Strip Plot

When to use a strip plot, what it shows, and how it differs from box plots and violin plots.

A strip plot shows every individual observation as a point, arranged by group along the x-axis. Because nothing is aggregated or summarized, every value in the dataset is visible.


When to use a strip plot

Strip plots are most effective when:

  • Each group has 8 or fewer observations
  • Showing every data point matters — for example, when reviewers or readers need to see the raw values
  • You want to make it clear how sparse the data is

For larger samples, points overlap and the plot becomes difficult to read. A box plot or violin plot communicates the distribution more clearly when observations number in the dozens or more.

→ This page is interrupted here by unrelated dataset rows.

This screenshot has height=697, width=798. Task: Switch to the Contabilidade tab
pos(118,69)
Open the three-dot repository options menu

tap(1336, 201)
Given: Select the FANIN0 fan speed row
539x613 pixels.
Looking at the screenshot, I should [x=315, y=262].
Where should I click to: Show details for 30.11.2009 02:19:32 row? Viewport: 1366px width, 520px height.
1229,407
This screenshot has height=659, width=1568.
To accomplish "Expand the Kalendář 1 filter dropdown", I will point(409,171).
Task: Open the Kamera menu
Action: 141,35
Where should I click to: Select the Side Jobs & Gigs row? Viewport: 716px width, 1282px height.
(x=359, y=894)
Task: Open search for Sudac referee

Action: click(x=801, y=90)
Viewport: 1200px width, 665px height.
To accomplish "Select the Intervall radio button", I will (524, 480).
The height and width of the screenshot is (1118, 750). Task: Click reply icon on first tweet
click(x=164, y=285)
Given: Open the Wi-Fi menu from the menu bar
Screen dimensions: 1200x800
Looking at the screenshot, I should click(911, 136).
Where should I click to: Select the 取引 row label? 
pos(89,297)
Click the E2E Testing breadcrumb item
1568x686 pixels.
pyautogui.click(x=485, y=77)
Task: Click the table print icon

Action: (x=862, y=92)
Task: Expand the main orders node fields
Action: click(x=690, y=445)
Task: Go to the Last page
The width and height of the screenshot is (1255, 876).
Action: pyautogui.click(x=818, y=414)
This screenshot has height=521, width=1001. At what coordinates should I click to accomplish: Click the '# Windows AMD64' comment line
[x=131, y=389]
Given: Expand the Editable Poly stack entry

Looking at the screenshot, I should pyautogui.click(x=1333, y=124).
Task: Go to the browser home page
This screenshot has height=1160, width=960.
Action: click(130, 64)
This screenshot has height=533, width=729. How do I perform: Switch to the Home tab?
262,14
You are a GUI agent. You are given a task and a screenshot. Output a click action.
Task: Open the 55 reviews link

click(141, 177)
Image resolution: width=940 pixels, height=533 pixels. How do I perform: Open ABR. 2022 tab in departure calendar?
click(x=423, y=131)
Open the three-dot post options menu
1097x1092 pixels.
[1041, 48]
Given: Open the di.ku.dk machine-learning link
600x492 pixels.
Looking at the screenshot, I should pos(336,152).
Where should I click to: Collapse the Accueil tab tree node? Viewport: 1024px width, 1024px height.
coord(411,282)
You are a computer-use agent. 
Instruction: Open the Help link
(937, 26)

The "8 or fewer" rule is a display heuristic for readability, not a statistical cutoff. Some datasets with slightly more points may still read well, while others with tied or repeated values can become crowded earlier.


What the figure shows

Each point represents one observation. Points within the same group are spread horizontally using a small, fixed offset to reduce overlap — this is called jitter. The jitter is applied deterministically based on point order, so the same data always produces the same layout.

Groups are colored by group identity, following the same color palette used in box plots and other group comparison figures.

The strip plot does not display a summary line (mean or median). It shows only the individual points. If you need to communicate both the raw data and a summary statistic, use a box plot with individual points overlaid.

If many observations share the same or very similar values, some points can still visually overlap even with jitter. In that situation, the strip plot may understate how many repeated values are present.


When Licklider suggests a strip plot

Licklider strongly prefers strip plots when there are 8 or fewer observations per group. This is the most common case where showing individual points is both meaningful and visually clear.

That preference is intentionally conservative: it is meant to keep raw points readable by default, not to imply that a strip plot becomes invalid at n = 9.

For slightly larger samples, a box plot with points is often suggested as an alternative.